Leave out the pictures and retype exactly the lines from the one with "Task: Click the U325.SigA.M3 text label" through the end of the records.

*** ENTRIES PROVIDED Section Begins ***

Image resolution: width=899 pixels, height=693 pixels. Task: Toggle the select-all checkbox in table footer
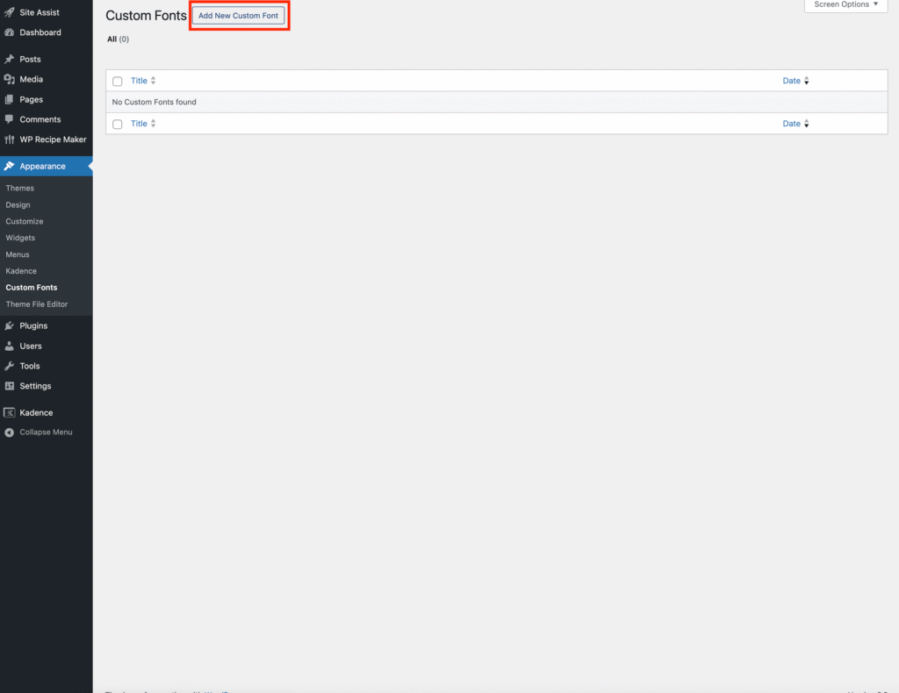[x=118, y=125]
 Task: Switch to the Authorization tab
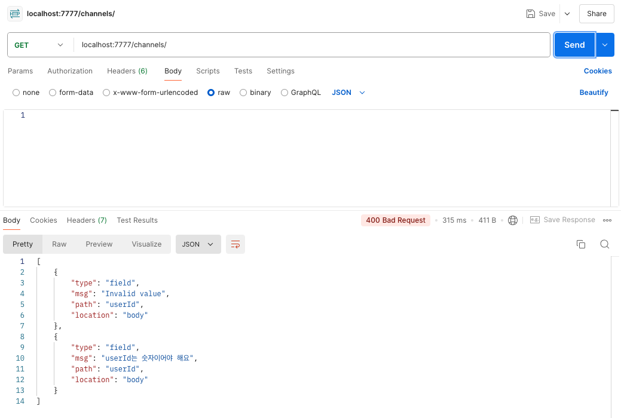(x=70, y=71)
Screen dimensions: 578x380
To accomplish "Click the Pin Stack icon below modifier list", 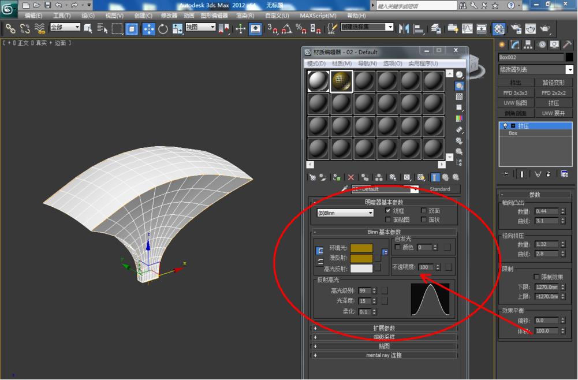I will click(x=506, y=174).
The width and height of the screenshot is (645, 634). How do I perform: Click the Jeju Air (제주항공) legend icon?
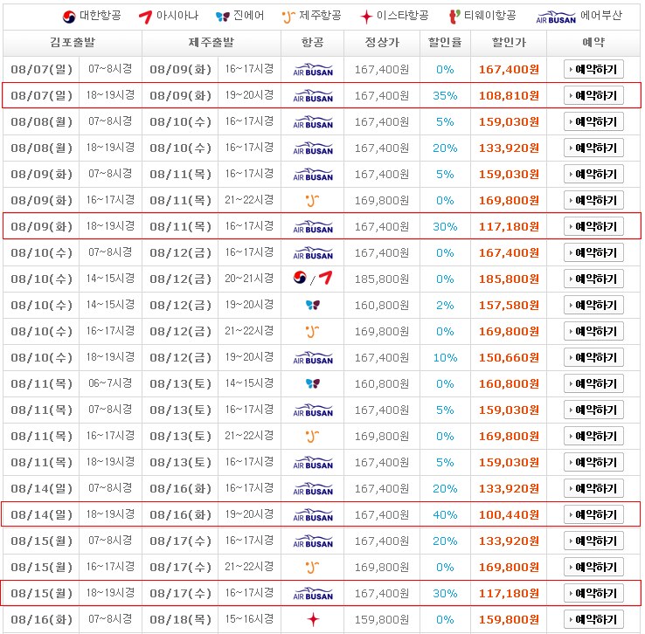click(x=288, y=17)
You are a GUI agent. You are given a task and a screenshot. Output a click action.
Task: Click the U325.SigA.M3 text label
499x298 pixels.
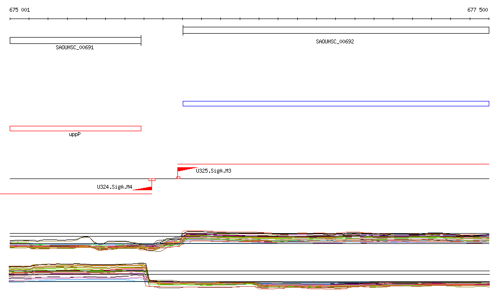213,171
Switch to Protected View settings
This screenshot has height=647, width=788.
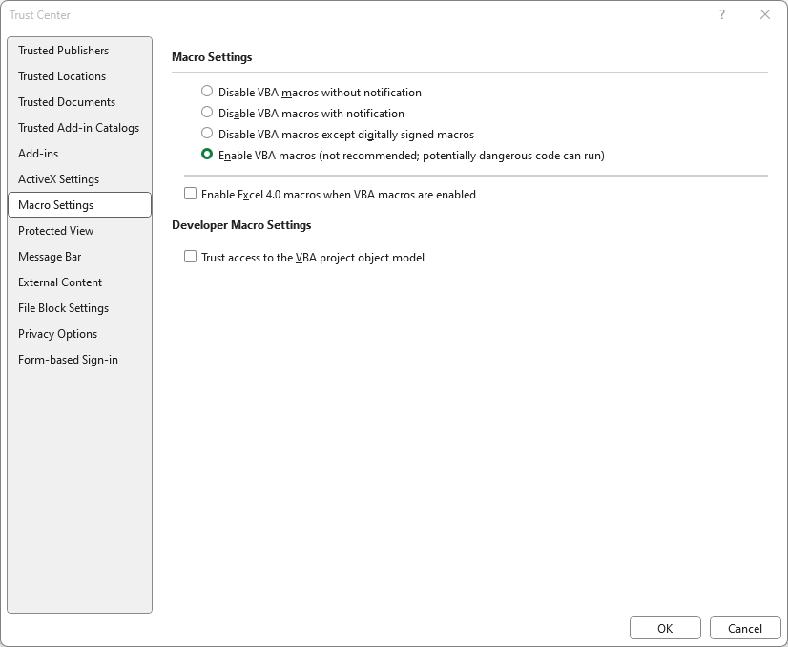point(55,231)
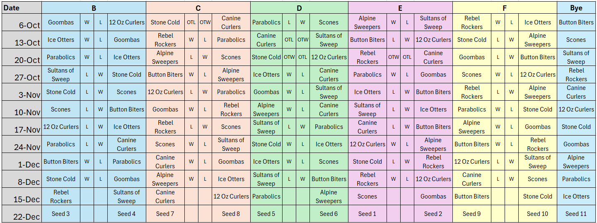Click the Seed 1 cell
This screenshot has width=597, height=223.
(x=367, y=214)
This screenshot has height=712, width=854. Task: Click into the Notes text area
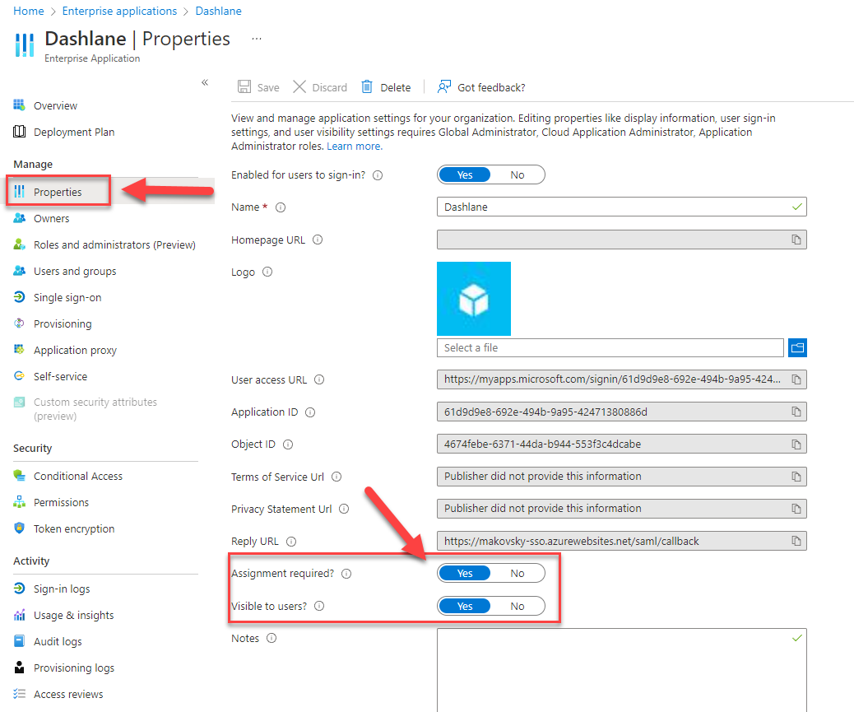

*** ENTRIES PROVIDED Section Ends ***

YOUR RESPONSE:
Task: Click the U325.SigA.M3 text label
499x298 pixels.
213,171
Switch to Protected View settings
This screenshot has height=647, width=788.
point(55,231)
Click the Seed 1 cell
This screenshot has width=597, height=223.
(x=367, y=214)
This screenshot has height=712, width=854. Task: Click into the Notes text area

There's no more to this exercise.